Suicide was not on my mind, though it had been before, during my depressions. Perhaps if I’d considered suicide as an option, I wouldn’t have continued to do what I saw as meaningless tasks, and would have tried to kill myself instead. But as a dead woman, my condition meant that a successful suicide would simply doom me to the same thing, or to a deeper, unfathomably worse circle of hell.
Instead of killing myself, I watched the Adam Sandler movie Funny People. I was unaware of the fact that singer-songwriter James Taylor has a cameo in the film. When he came on-screen, I thought, without self-consciousness: Oh God. I can’t believe that James Taylor is still alive, and I’m dead.
November 24, 2013
Like a child asking for a bedtime story, I left my studio and crawled into bed with C. at six in the morning. I said, “Tell me about what is real.”
I asked him about everything. I asked him to tell me who I am, what I like, where I am from, what I do. I asked him about my parents. I asked him if they are real, even though they live in another country, and I only see them once a year. I asked him about the president, and about the vice president. He told me about our house. He told me about our neighborhood and the city in which we live. He explained where the furniture was from. That I’d picked out all of it myself. He told me about the farm table in the dining room.
I listened as he employed logic to tell me that I was alive.
“When people die,” he said, “they are buried, and then you don’t see them again. That’s what happened to Grandpa this year. I don’t see him anymore, but I see you.”
None of this solved the problem, but it did help. It was as comforting as a bedtime story would have been. I thanked him. He went back to sleep, and I went back to my studio.

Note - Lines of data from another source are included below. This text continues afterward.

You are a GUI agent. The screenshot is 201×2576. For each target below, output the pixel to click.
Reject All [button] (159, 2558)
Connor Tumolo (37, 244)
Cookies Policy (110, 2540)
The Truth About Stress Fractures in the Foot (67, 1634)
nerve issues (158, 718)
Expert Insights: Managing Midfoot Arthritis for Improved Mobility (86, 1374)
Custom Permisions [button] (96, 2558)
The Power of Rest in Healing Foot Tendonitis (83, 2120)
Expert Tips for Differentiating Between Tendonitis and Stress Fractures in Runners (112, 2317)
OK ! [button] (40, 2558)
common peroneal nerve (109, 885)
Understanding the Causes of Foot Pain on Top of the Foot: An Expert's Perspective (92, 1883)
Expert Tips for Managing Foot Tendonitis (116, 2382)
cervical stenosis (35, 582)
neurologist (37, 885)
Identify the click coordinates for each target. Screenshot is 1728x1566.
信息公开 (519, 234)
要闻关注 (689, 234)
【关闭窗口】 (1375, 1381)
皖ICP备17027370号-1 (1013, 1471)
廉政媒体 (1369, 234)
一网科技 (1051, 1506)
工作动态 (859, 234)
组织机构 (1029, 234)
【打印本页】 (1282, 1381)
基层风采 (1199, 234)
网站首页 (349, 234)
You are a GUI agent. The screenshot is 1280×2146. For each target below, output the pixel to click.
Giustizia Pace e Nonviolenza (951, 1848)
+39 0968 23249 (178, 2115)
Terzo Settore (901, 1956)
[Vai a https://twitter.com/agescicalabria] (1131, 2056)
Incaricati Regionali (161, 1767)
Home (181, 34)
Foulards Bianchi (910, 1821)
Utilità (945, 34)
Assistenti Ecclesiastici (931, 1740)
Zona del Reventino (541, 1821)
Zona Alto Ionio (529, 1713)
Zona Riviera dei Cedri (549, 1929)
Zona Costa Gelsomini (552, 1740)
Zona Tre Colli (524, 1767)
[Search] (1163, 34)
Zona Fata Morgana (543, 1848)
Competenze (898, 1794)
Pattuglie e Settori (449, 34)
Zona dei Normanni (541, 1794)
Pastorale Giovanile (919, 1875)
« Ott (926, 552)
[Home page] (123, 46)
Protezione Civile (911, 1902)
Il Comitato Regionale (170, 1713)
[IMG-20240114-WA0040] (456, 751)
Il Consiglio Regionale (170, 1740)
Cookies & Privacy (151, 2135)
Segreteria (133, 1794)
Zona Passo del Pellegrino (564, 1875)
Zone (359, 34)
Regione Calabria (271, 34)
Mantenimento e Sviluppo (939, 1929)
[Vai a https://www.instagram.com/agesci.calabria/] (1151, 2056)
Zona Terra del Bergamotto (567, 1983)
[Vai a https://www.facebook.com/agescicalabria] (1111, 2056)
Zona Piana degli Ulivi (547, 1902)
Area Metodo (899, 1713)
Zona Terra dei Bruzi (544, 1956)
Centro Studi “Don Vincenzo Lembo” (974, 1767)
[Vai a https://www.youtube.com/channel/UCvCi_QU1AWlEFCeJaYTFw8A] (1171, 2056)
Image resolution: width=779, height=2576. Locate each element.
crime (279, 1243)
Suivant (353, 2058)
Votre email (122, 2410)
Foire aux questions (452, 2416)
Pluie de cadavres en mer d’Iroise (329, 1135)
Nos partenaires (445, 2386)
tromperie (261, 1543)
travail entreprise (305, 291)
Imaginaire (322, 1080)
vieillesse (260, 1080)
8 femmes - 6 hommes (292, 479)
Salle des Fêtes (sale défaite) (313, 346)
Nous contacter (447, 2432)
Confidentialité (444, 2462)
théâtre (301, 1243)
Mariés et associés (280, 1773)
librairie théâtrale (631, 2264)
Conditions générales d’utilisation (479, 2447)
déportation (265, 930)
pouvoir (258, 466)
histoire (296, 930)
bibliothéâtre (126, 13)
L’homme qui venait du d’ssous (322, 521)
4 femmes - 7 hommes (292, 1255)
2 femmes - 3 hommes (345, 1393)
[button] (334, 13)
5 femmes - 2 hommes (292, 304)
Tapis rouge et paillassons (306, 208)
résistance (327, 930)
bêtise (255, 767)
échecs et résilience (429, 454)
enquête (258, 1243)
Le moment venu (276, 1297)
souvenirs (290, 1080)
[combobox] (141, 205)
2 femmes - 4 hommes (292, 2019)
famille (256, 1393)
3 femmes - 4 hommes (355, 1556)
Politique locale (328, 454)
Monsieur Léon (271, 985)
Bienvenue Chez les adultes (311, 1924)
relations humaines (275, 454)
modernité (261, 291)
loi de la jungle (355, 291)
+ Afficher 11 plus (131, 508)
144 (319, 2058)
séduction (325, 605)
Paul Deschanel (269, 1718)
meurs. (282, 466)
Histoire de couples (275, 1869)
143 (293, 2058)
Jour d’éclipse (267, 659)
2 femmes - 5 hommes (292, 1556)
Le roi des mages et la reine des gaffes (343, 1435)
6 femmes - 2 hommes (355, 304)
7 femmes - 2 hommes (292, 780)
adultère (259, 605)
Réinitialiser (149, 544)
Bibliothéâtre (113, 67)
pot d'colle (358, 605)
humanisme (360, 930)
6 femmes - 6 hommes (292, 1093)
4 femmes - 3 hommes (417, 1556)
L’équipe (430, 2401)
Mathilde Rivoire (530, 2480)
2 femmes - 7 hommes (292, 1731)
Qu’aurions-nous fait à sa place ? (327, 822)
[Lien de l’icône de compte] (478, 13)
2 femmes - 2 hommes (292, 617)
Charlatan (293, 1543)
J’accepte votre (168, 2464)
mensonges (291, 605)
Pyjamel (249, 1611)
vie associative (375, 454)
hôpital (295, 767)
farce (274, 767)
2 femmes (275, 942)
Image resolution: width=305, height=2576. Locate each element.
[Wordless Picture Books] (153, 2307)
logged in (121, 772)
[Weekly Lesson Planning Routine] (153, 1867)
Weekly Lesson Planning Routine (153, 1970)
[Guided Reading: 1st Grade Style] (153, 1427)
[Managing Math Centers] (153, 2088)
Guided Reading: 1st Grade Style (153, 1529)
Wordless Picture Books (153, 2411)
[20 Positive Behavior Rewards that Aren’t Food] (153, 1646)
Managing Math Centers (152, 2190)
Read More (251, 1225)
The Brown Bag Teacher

According to Greek myth, Demeter calls forth Persephone from the land of the dead once a year. I imagine myself as that pale daughter, who, in my imagination, has become so accustomed to being among the dead that she doesn’t comprehend her transition into the land of the living. For me, the Cotard’s delusion lifts without fanfare. There is no moment when I look around myself and realize that I have been resurrected, no shock of joy for having emerged from perdition. I have become sick with other, more definably physical ailments. I undergo neurological exams and MRIs and CT scans for cancer, and I am afraid, but I am conscious enough to know that there is no hope even of death in perdition, only more of the same awful suffering. It stands apart from loss, injury, or perhaps even grief, all of which are terrible, and yet are still beautiful to the dead woman, who sees them as remarkably human, and alive.